▶ **Task goal**
Copy out the records that follow, leaving every character as it is.

▶ **The records**
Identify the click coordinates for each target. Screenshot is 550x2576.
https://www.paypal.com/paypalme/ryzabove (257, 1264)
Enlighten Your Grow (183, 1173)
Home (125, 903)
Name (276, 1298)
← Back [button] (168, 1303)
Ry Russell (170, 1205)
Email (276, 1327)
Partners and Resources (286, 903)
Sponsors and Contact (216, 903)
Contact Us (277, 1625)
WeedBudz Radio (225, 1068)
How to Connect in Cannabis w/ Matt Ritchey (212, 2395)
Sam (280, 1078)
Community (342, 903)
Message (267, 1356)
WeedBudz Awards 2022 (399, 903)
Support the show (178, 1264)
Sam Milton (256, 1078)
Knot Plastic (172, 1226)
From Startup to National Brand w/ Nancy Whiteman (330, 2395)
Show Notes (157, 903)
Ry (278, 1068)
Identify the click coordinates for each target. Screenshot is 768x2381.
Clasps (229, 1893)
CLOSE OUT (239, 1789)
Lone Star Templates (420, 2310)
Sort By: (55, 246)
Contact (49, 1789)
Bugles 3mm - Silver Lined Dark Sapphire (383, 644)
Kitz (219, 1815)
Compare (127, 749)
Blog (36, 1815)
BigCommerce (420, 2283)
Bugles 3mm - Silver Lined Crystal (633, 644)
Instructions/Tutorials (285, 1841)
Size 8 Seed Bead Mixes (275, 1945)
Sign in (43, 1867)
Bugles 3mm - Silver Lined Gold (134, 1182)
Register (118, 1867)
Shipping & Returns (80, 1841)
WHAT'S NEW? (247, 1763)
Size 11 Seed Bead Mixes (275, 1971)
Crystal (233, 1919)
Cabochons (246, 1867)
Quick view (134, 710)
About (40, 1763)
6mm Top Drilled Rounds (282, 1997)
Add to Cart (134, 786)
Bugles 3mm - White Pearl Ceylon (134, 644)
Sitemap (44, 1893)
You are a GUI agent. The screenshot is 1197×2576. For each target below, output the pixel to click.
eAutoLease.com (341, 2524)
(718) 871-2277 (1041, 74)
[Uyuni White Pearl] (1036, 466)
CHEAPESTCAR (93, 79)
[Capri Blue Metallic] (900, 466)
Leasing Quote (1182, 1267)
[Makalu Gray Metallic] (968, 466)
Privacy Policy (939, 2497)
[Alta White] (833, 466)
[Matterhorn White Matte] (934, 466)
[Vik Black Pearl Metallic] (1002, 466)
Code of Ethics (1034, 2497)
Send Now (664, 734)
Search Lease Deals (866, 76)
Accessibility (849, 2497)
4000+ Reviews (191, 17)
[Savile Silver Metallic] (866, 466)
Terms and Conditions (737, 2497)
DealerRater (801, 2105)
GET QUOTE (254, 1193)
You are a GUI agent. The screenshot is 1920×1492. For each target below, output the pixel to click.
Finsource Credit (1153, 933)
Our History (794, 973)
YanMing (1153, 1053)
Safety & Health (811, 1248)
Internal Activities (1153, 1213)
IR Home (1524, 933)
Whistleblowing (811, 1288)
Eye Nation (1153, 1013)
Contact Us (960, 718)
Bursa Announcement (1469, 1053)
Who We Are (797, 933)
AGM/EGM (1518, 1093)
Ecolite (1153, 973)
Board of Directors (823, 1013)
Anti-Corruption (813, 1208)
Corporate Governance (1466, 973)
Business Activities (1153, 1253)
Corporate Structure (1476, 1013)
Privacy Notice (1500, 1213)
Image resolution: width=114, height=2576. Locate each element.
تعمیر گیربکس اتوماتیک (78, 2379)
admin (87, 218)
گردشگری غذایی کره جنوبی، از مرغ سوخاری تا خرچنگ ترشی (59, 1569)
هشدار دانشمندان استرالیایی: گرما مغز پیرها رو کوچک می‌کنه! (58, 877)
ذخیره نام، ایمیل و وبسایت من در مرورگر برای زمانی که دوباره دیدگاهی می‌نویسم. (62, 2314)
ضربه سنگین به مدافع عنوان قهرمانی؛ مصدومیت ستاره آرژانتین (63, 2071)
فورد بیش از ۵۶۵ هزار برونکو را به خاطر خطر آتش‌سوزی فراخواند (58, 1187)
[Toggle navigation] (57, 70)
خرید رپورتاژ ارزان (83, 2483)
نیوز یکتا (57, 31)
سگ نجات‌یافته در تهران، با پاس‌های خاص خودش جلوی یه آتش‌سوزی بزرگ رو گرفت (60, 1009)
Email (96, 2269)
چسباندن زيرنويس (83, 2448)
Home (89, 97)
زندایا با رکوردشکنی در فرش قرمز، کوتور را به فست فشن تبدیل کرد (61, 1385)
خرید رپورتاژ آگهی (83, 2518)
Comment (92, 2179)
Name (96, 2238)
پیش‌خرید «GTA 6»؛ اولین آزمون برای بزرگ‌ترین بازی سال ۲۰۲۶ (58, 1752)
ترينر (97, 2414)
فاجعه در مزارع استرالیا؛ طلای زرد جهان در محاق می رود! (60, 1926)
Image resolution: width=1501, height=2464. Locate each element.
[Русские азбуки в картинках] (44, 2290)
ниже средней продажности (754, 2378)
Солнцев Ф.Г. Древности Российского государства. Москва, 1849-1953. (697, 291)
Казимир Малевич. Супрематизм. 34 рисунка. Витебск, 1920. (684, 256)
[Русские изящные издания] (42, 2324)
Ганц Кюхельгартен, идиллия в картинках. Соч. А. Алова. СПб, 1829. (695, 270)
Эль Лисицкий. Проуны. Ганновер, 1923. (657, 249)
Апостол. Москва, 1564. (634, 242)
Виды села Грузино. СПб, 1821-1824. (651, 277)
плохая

▶ **Expected answer**
Identify the click coordinates for each target. Screenshot is 550x2576.
https://www.paypal.com/paypalme/ryzabove (257, 1264)
Enlighten Your Grow (183, 1173)
Home (125, 903)
Name (276, 1298)
← Back [button] (168, 1303)
Ry Russell (170, 1205)
Email (276, 1327)
Partners and Resources (286, 903)
Sponsors and Contact (216, 903)
Contact Us (277, 1625)
WeedBudz Radio (225, 1068)
How to Connect in Cannabis w/ Matt Ritchey (212, 2395)
Sam (280, 1078)
Community (342, 903)
Message (267, 1356)
WeedBudz Awards 2022 (399, 903)
Support the show (178, 1264)
Sam Milton (256, 1078)
Knot Plastic (172, 1226)
From Startup to National Brand w/ Nancy Whiteman (330, 2395)
Show Notes (157, 903)
Ry (278, 1068)
Identify the click coordinates for each target. Screenshot is 768x2381.
Clasps (229, 1893)
CLOSE OUT (239, 1789)
Lone Star Templates (420, 2310)
Sort By: (55, 246)
Contact (49, 1789)
Bugles 3mm - Silver Lined Dark Sapphire (383, 644)
Kitz (219, 1815)
Compare (127, 749)
Blog (36, 1815)
BigCommerce (420, 2283)
Bugles 3mm - Silver Lined Crystal (633, 644)
Instructions/Tutorials (285, 1841)
Size 8 Seed Bead Mixes (275, 1945)
Sign in (43, 1867)
Bugles 3mm - Silver Lined Gold (134, 1182)
Register (118, 1867)
Shipping & Returns (80, 1841)
WHAT'S NEW? (247, 1763)
Size 11 Seed Bead Mixes (275, 1971)
Crystal (233, 1919)
Cabochons (246, 1867)
Quick view (134, 710)
About (40, 1763)
6mm Top Drilled Rounds (282, 1997)
Add to Cart (134, 786)
Bugles 3mm - White Pearl Ceylon (134, 644)
Sitemap (44, 1893)
You are a GUI agent. The screenshot is 1197×2576. For each target below, output the pixel to click.
eAutoLease.com (341, 2524)
(718) 871-2277 (1041, 74)
[Uyuni White Pearl] (1036, 466)
CHEAPESTCAR (93, 79)
[Capri Blue Metallic] (900, 466)
Leasing Quote (1182, 1267)
[Makalu Gray Metallic] (968, 466)
Privacy Policy (939, 2497)
[Alta White] (833, 466)
[Matterhorn White Matte] (934, 466)
[Vik Black Pearl Metallic] (1002, 466)
Code of Ethics (1034, 2497)
Send Now (664, 734)
Search Lease Deals (866, 76)
Accessibility (849, 2497)
4000+ Reviews (191, 17)
[Savile Silver Metallic] (866, 466)
Terms and Conditions (737, 2497)
DealerRater (801, 2105)
GET QUOTE (254, 1193)
You are a GUI agent. The screenshot is 1920×1492. For each target below, output the pixel to click.
Finsource Credit (1153, 933)
Our History (794, 973)
YanMing (1153, 1053)
Safety & Health (811, 1248)
Internal Activities (1153, 1213)
IR Home (1524, 933)
Whistleblowing (811, 1288)
Eye Nation (1153, 1013)
Contact Us (960, 718)
Bursa Announcement (1469, 1053)
Who We Are (797, 933)
AGM/EGM (1518, 1093)
Ecolite (1153, 973)
Board of Directors (823, 1013)
Anti-Corruption (813, 1208)
Corporate Governance (1466, 973)
Business Activities (1153, 1253)
Corporate Structure (1476, 1013)
Privacy Notice (1500, 1213)
Image resolution: width=114, height=2576. Locate each element.
تعمیر گیربکس اتوماتیک (78, 2379)
admin (87, 218)
گردشگری غذایی کره جنوبی، از مرغ سوخاری تا خرچنگ ترشی (59, 1569)
هشدار دانشمندان استرالیایی: گرما مغز پیرها رو کوچک می‌کنه! (58, 877)
ذخیره نام، ایمیل و وبسایت من در مرورگر برای زمانی که دوباره دیدگاهی می‌نویسم. (62, 2314)
ضربه سنگین به مدافع عنوان قهرمانی؛ مصدومیت ستاره آرژانتین (63, 2071)
فورد بیش از ۵۶۵ هزار برونکو را به خاطر خطر آتش‌سوزی فراخواند (58, 1187)
[Toggle navigation] (57, 70)
خرید رپورتاژ ارزان (83, 2483)
نیوز یکتا (57, 31)
سگ نجات‌یافته در تهران، با پاس‌های خاص خودش جلوی یه آتش‌سوزی بزرگ رو گرفت (60, 1009)
Email (96, 2269)
چسباندن زيرنويس (83, 2448)
Home (89, 97)
زندایا با رکوردشکنی در فرش قرمز، کوتور را به فست فشن تبدیل کرد (61, 1385)
خرید رپورتاژ آگهی (83, 2518)
Comment (92, 2179)
Name (96, 2238)
پیش‌خرید «GTA 6»؛ اولین آزمون برای بزرگ‌ترین بازی سال ۲۰۲۶ (58, 1752)
ترينر (97, 2414)
فاجعه در مزارع استرالیا؛ طلای زرد جهان در محاق می رود! (60, 1926)
Image resolution: width=1501, height=2464. Locate each element.
[Русские азбуки в картинках] (44, 2290)
ниже средней продажности (754, 2378)
Солнцев Ф.Г. Древности Российского государства. Москва, 1849-1953. (697, 291)
Казимир Малевич. Супрематизм. 34 рисунка. Витебск, 1920. (684, 256)
[Русские изящные издания] (42, 2324)
Ганц Кюхельгартен, идиллия в картинках. Соч. А. Алова. СПб, 1829. (695, 270)
Эль Лисицкий. Проуны. Ганновер, 1923. (657, 249)
Апостол. Москва, 1564. (634, 242)
Виды села Грузино. СПб, 1821-1824. (651, 277)
плохая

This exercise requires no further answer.